It hurts me to have left my country. There was a time when it was unthinkable.

But now, a lot of what was there to love is gone and therefore, easier to leave, less to miss".

... Kandahar entrusted us.

Of course we have to be carefull that we don't draw our conclusions too fast.

Most of us are between fifty and seventy years old and have possibly recently

survived a mid-life crisis or 'peno-pause' (others might still be in the middle of it)

and have thus reached an age at which people generally start looking back, often

in 'mode nostalgia'.

Young people hardly look back, they are future orientated and not hindered by

malfunctioning memories.

One thing though I think I remember very well, is that my father, when he was at our age

always told me that life was better in 'the old days'.

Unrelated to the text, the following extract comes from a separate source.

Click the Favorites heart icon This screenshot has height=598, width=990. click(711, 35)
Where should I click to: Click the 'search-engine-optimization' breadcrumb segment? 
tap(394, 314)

History repeats itself, because knowledge of history is still like a big light at the rear of a

ship sailing into darkness. The only thing history learns us, we might say, is that we don't

learn anything of it.

Kandahar puts it exactly the way it is: the country we thought to love doesn't exist anymore.

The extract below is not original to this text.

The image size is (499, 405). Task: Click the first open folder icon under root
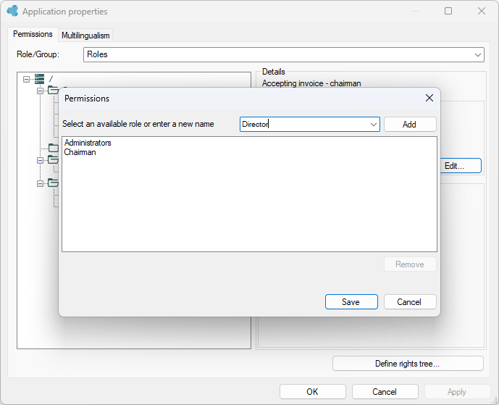53,90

Even if we would go back we wouldn't find it anymore. We would recognize buildings, bridges,

churches and all the other material testimonies of our past, but we would feel estranged from

them. People seem to move faster, seem to be unnecessary rude; It makes us feel like strangers

in our own country.Yes Kandahar, it hurts!

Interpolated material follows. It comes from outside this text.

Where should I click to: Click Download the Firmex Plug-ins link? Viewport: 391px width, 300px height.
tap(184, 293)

Many of us would also feel that the people are not 'our' people anymore. We see representatives

from other nations, races, cultures and hear them speak our language. Sometimes it seems as if

they partly have replaced the indigenous population of which we were part.

But now my friends, we are immigrants ourselves! Immigrants in Thailand!

Our 'burkha's and bournousses' look different from those that are worn in Europe by immigrants

from northern African or Eastern countries.

Many of us prefer to walk on flipflops that Thai people only use in their toilets. Many of us like to

show the hair on their legs and in their armpits, while excessive body fat seems hardly to be

contained by the underwear in which the town is hit.

It is fascinating to see that Thai people look at us with the same feigned indifference as we look

at those immigrants in our home countries that prefer to move around like walking tents.

But aside from the physical appearance with which many of us ostentatively turn their backs to our

host country, how is it with our mental willingness to see this beautiful country as more than just a

background of a stage on which we think to play such important parts?

The number of western immigrants has got so high in Chiang Rai that a sub culture emerges.

Exactly the same picture we know from western immigration countries: when there are too many

immigrants they become self-satisfied.

When I started this forum five years ago I meant it to be an instrument to support participation of

foreigners in the social life of Chiang Rai (call it integration) and a source of information.

Especially in the field of sports, mainly bicycling and football, and culture, concerts and visual arts,

we see a great participation of foreigners, not only passively but also actively engaged.

Participating in mountainbike challenges it felt great not to be a foreigner but a cyclist among cyclists.

The opening of the very succesfull photography exhibition 'Chiang Rai through Foreign Eyes' made by

16 local foreigners, attracted more than sixty foreigners and was in Chiang Saen and Chiang Rai

further visited by more than 12.000 Thai people. This forum was at the base of this project.

Thai people like to see us enjoy the same things they enjoy. The football 'group' counted about 25

members and cultural manifestations (openings of exhibitions and classical concerts) are mostly

visited by ten to thirty fellow expats.

The Society of Friends of Rai Mae Fah Luang and the Hash House Harriers are both mixed clubs.

The forum has many other functions. For expats living in villages the chatbox threads are very important

and for those who are mentally masturbative oriented the forum is like tissue paper.

Limbo :)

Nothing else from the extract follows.